##### VORLIEGENDER TEXT
Aribert Reimann (1926-2024):
GESPENSTERSONATE
Kammeroper in drei Teilen

Libretto von Uwe Schendel und dem Komponisten
nach August Strindbergsgleichnamigem Kammerspiel.

Uraufführung am 25. September 1984 in Berlin, Deutsche Oper im Hebbel-Theater.

Personen der Handlung:
Der Alte, Direktor Hummel (Bassbariton)

Der Student Arkenholz (Tenor)
Der Oberst (Charaktertenor)
Die Mumie, Frau des Herrn Oberst (Alt)
Das Fräulein, ihre Tochter (Sopran)
Johannsson, Diener bei Hummel (Tenor)
Bengtsson, Bedienter beim Herrn Oberst (Bariton)
Die dunkle Dame, Tochter des Toten (Mezzosopran)
Die Köchin beim Oberst (Alt)

Ort und Zeit: Irgendwo in Schweden, Gegenwart.

Erster Teil.
##########
##### GEZEIGTE ANGABEN
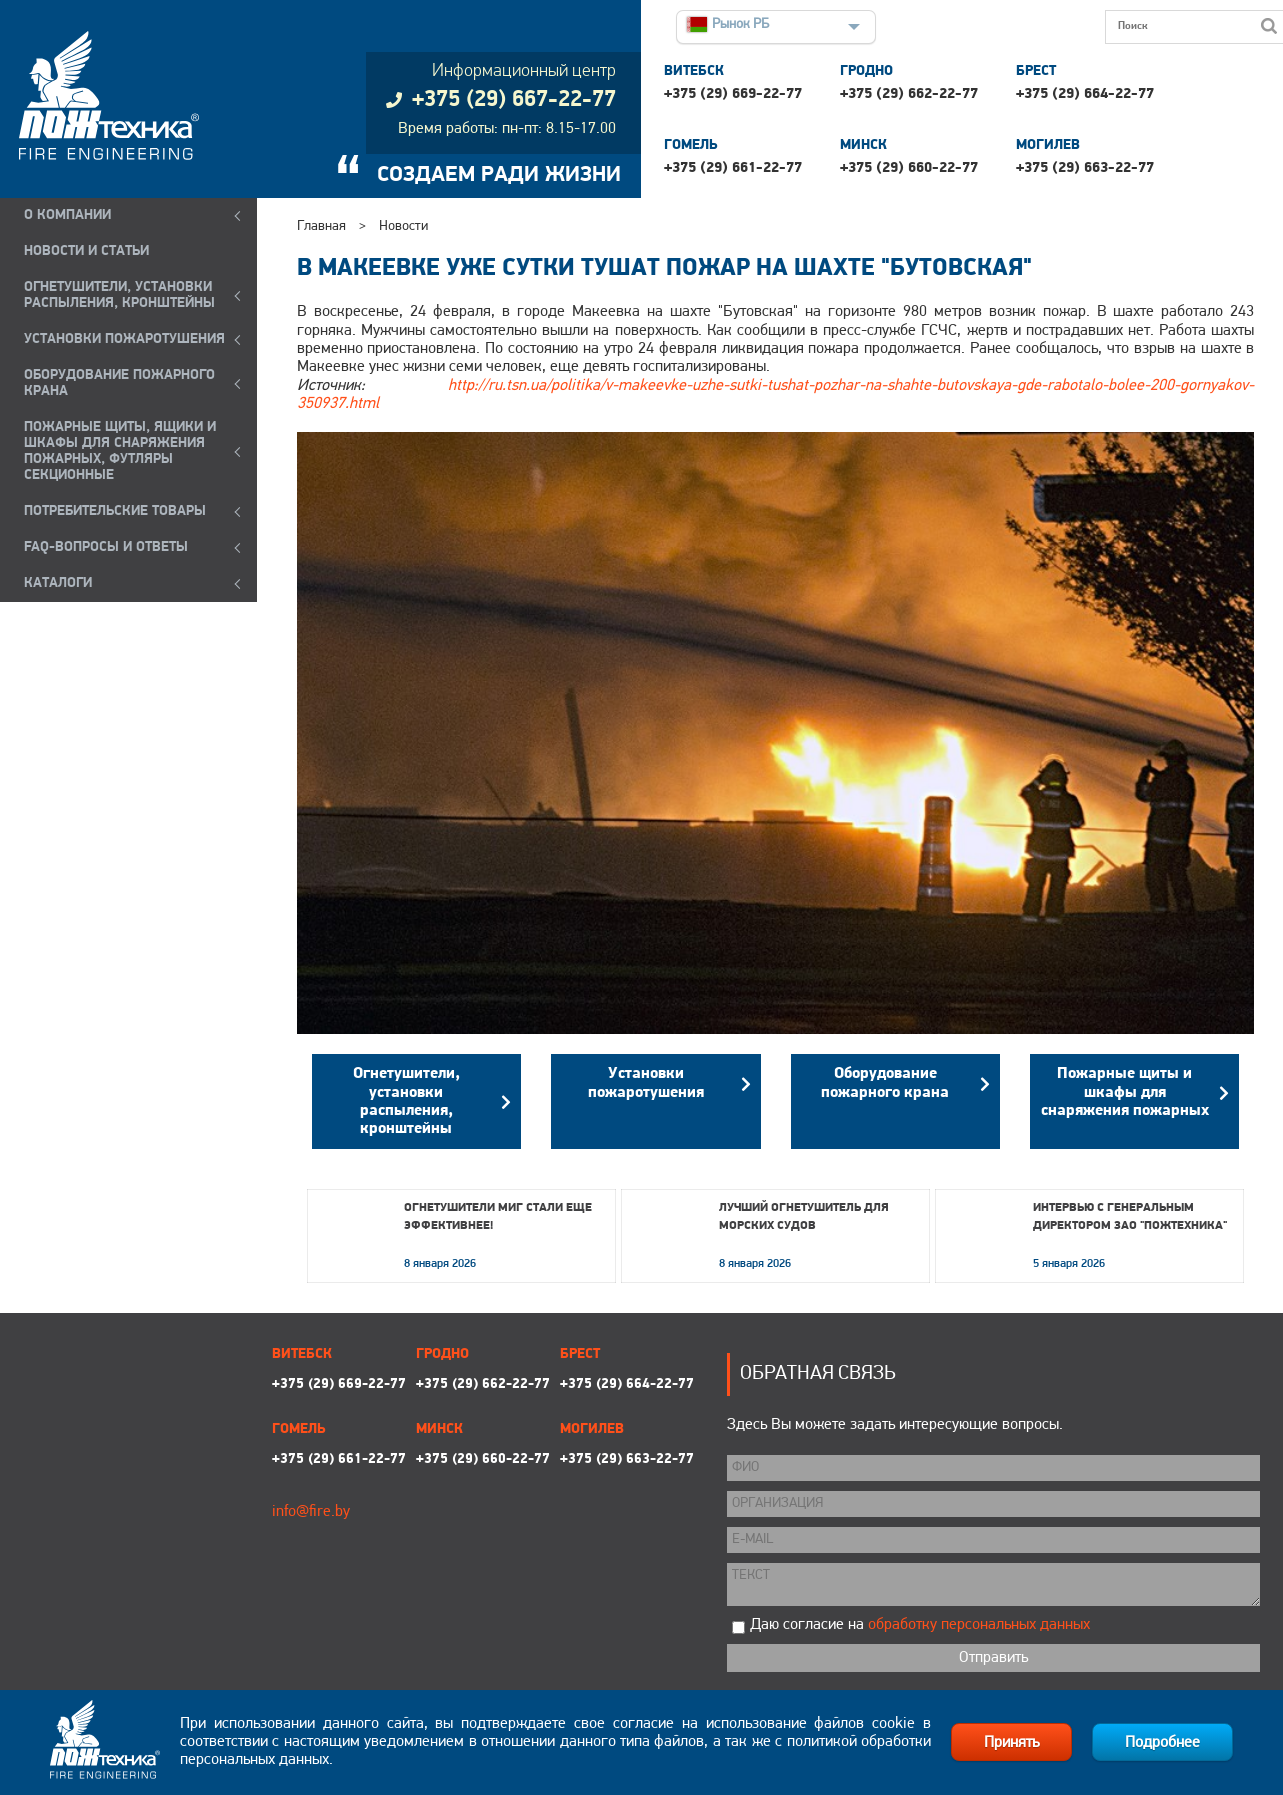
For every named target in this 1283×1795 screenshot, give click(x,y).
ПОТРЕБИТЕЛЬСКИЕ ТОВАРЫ (115, 511)
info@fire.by (311, 1512)
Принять (1011, 1743)
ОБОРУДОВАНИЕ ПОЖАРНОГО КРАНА (119, 383)
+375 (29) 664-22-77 (1085, 94)
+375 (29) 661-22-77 (733, 168)
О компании (67, 215)
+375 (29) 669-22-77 (733, 94)
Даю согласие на (920, 1625)
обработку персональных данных (979, 1625)
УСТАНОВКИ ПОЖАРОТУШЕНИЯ (124, 339)
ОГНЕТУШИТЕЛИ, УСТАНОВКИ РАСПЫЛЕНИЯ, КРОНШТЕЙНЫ (119, 295)
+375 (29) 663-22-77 (1085, 168)
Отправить (993, 1658)
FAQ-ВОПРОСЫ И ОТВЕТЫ (106, 547)
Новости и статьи (86, 251)
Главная (321, 226)
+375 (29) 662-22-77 (909, 94)
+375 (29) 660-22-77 (909, 168)
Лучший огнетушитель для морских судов (804, 1217)
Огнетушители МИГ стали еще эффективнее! (498, 1217)
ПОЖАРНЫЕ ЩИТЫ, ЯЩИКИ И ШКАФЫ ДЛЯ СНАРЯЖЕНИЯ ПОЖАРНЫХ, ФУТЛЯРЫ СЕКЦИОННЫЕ (120, 451)
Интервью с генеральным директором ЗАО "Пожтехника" (1130, 1217)
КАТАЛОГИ (58, 583)
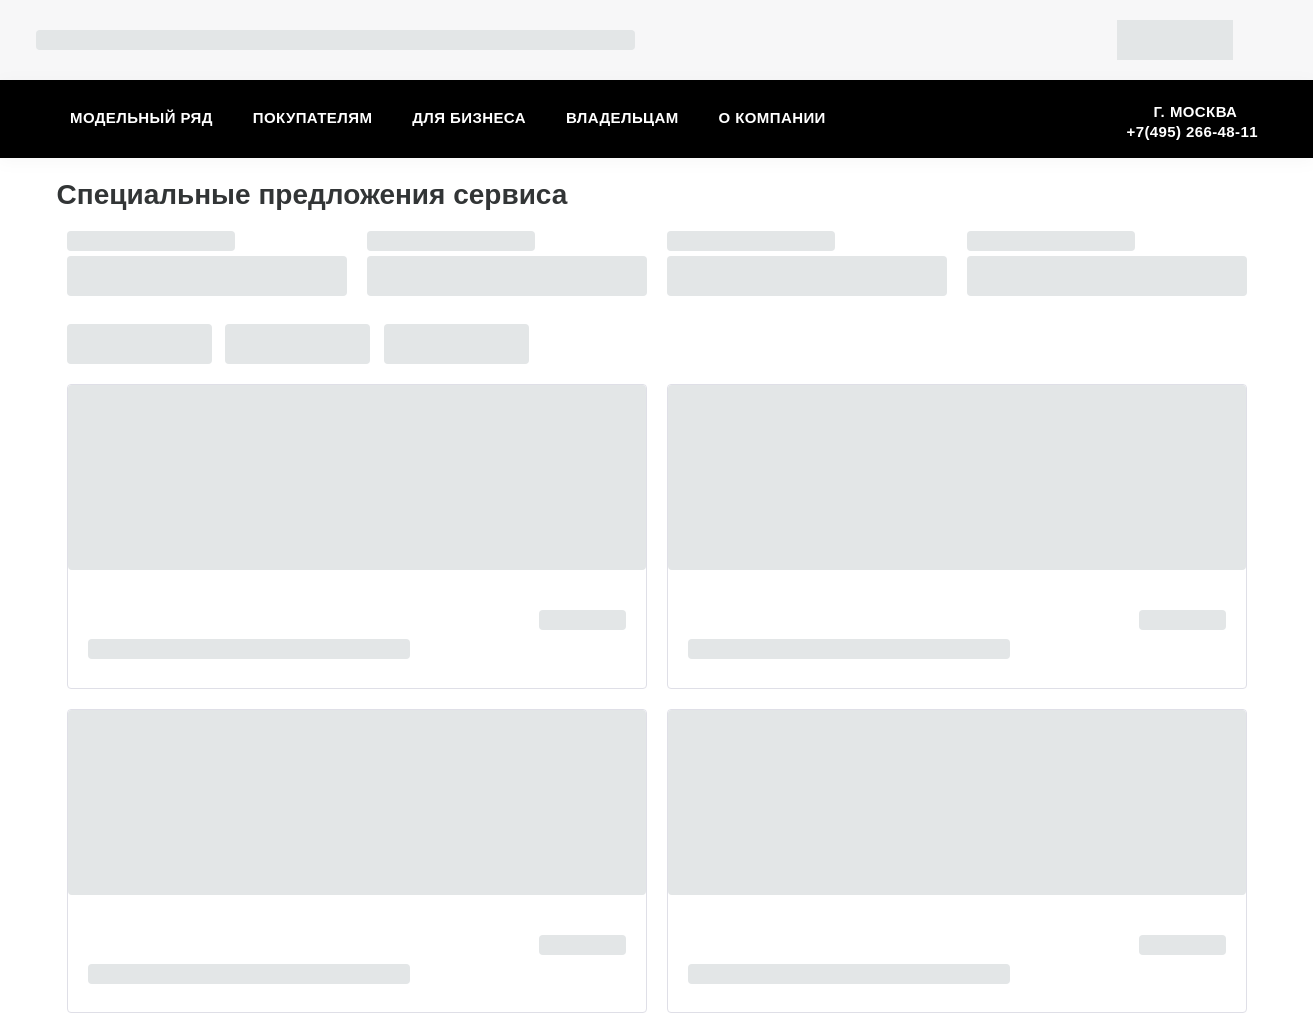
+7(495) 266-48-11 (1192, 131)
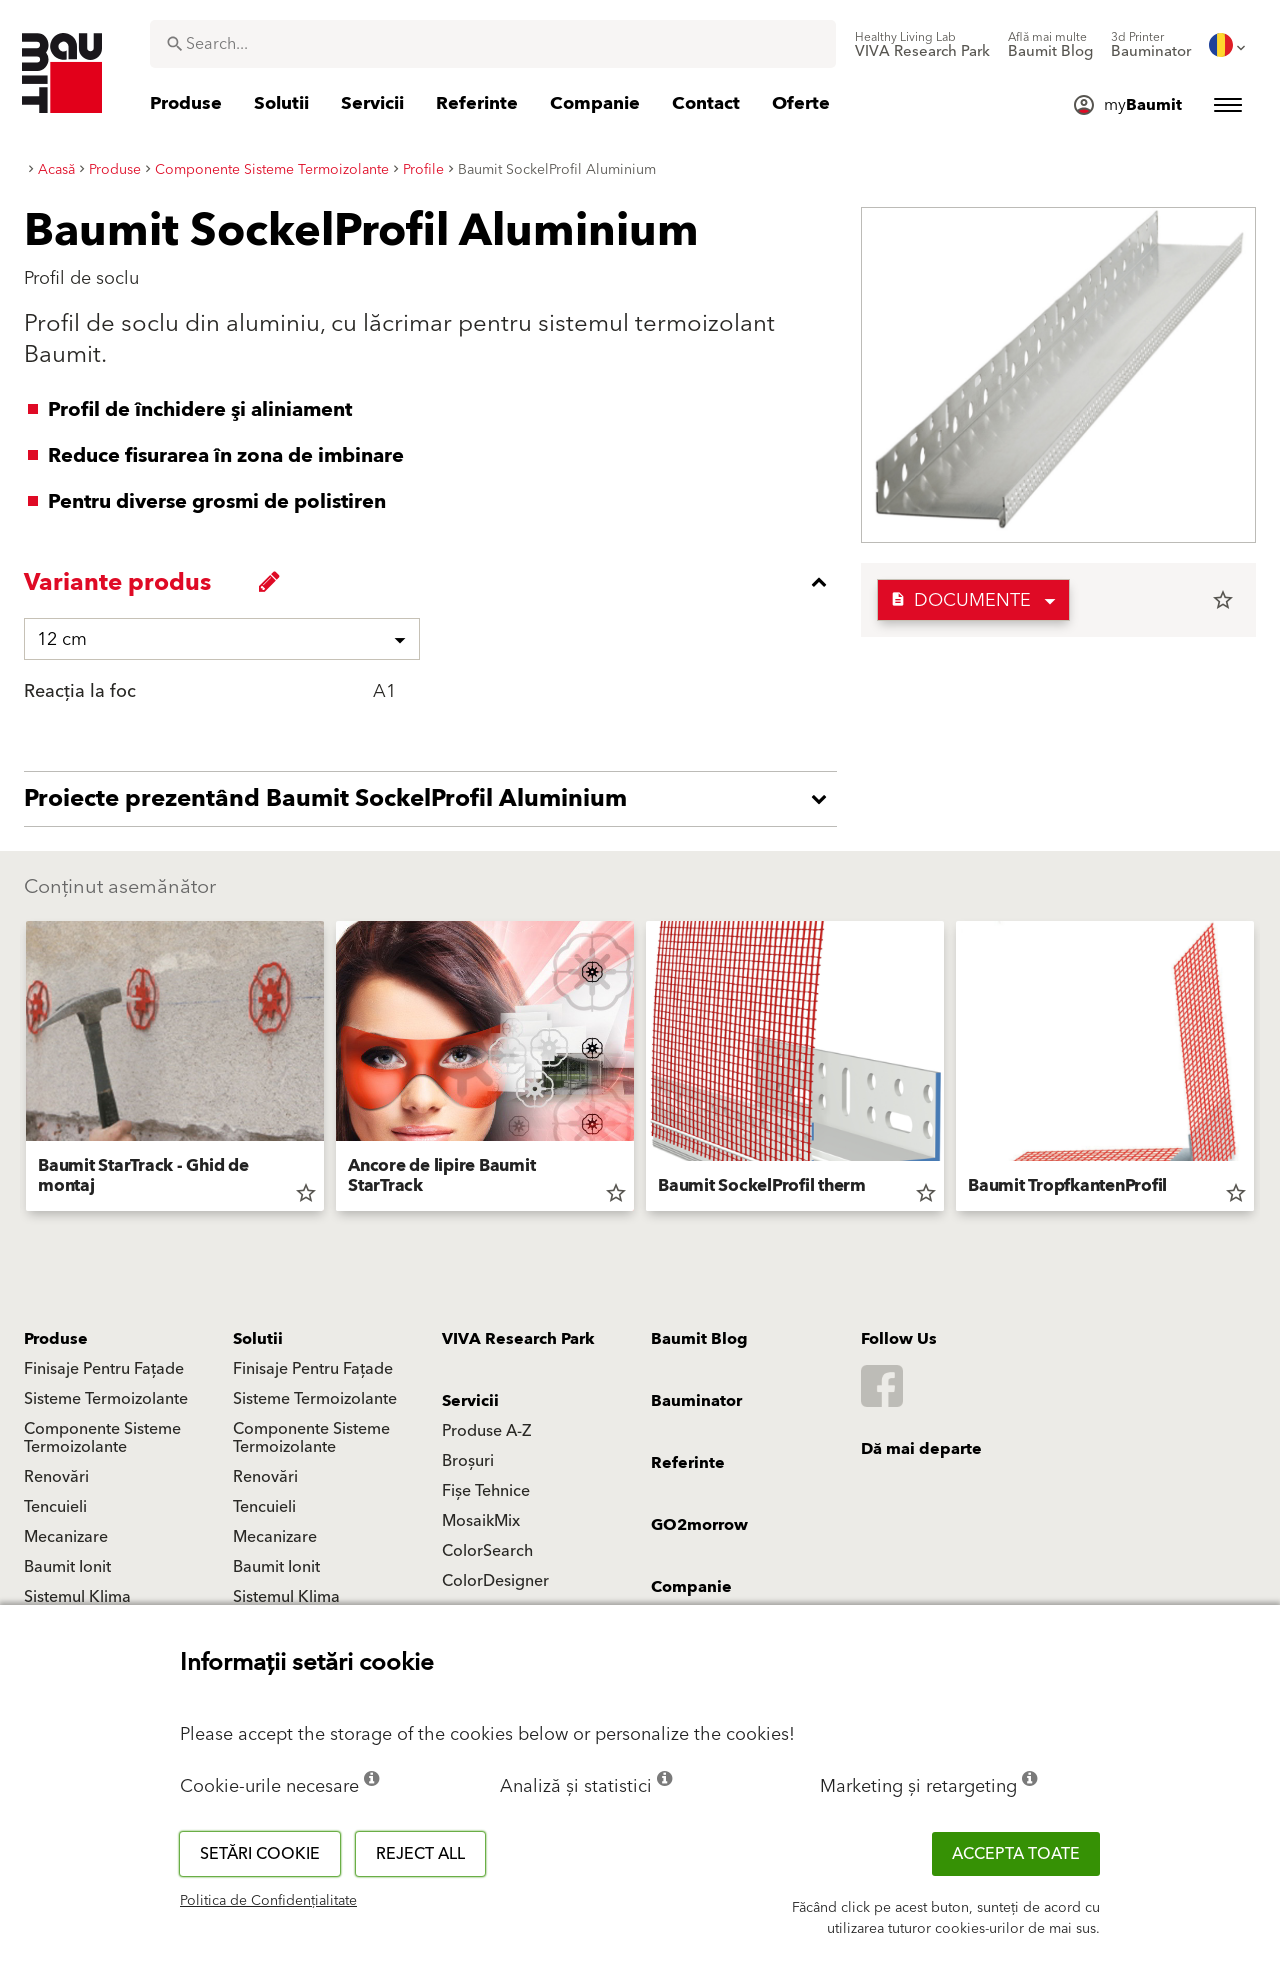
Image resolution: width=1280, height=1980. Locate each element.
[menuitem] (922, 45)
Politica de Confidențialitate (268, 1901)
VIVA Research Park (518, 1339)
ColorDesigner (495, 1581)
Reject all (420, 1854)
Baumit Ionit (67, 1567)
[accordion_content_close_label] (435, 582)
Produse (56, 1339)
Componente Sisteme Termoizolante (102, 1438)
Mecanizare (66, 1537)
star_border (1223, 600)
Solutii (258, 1339)
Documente (960, 600)
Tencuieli (55, 1507)
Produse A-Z (486, 1431)
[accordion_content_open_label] (435, 799)
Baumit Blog (699, 1339)
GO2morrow (699, 1525)
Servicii (470, 1401)
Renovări (56, 1477)
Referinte (688, 1463)
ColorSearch (487, 1551)
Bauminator (696, 1401)
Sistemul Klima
##########
### AUFGABE A
Wann und wo fand laut dem Text zur Gespenstersonate die Uraufführung statt?
### AUFGABE B
Gib aus dem Text zur Gespenstersonate genau die Stelle aus, die mit den Worten „Das Fräulein, ihre“ anfängt und mit „Erster Teil.“ aufhört.
### AUFGABE C
Stimmen diese Aussagen mit dem Text zur Gespenstersonate überein? Antworte jeweils mit Ja oder Nein und zitiere die entscheidenden Worte aus dem Text. (i) Der Oberst wird von einem Bariton gesungen. (ii) Die Handlung spielt irgendwo in Schweden in der Gegenwart. (iii) Die Oper besteht aus drei Teilen.

### GANZE ANTWORT A
Am 25. September 1984 in Berlin, Deutsche Oper im Hebbel-Theater.

### GANZE ANTWORT B
Das Fräulein, ihre Tochter (Sopran)
Johannsson, Diener bei Hummel (Tenor)
Bengtsson, Bedienter beim Herrn Oberst (Bariton)
Die dunkle Dame, Tochter des Toten (Mezzosopran)
Die Köchin beim Oberst (Alt)

Ort und Zeit: Irgendwo in Schweden, Gegenwart.

Erster Teil.

### GANZE ANTWORT C
(i) Nein: „Der Oberst (Charaktertenor)“
(ii) Ja: „Ort und Zeit: Irgendwo in Schweden, Gegenwart.“
(iii) Ja: „Kammeroper in drei Teilen“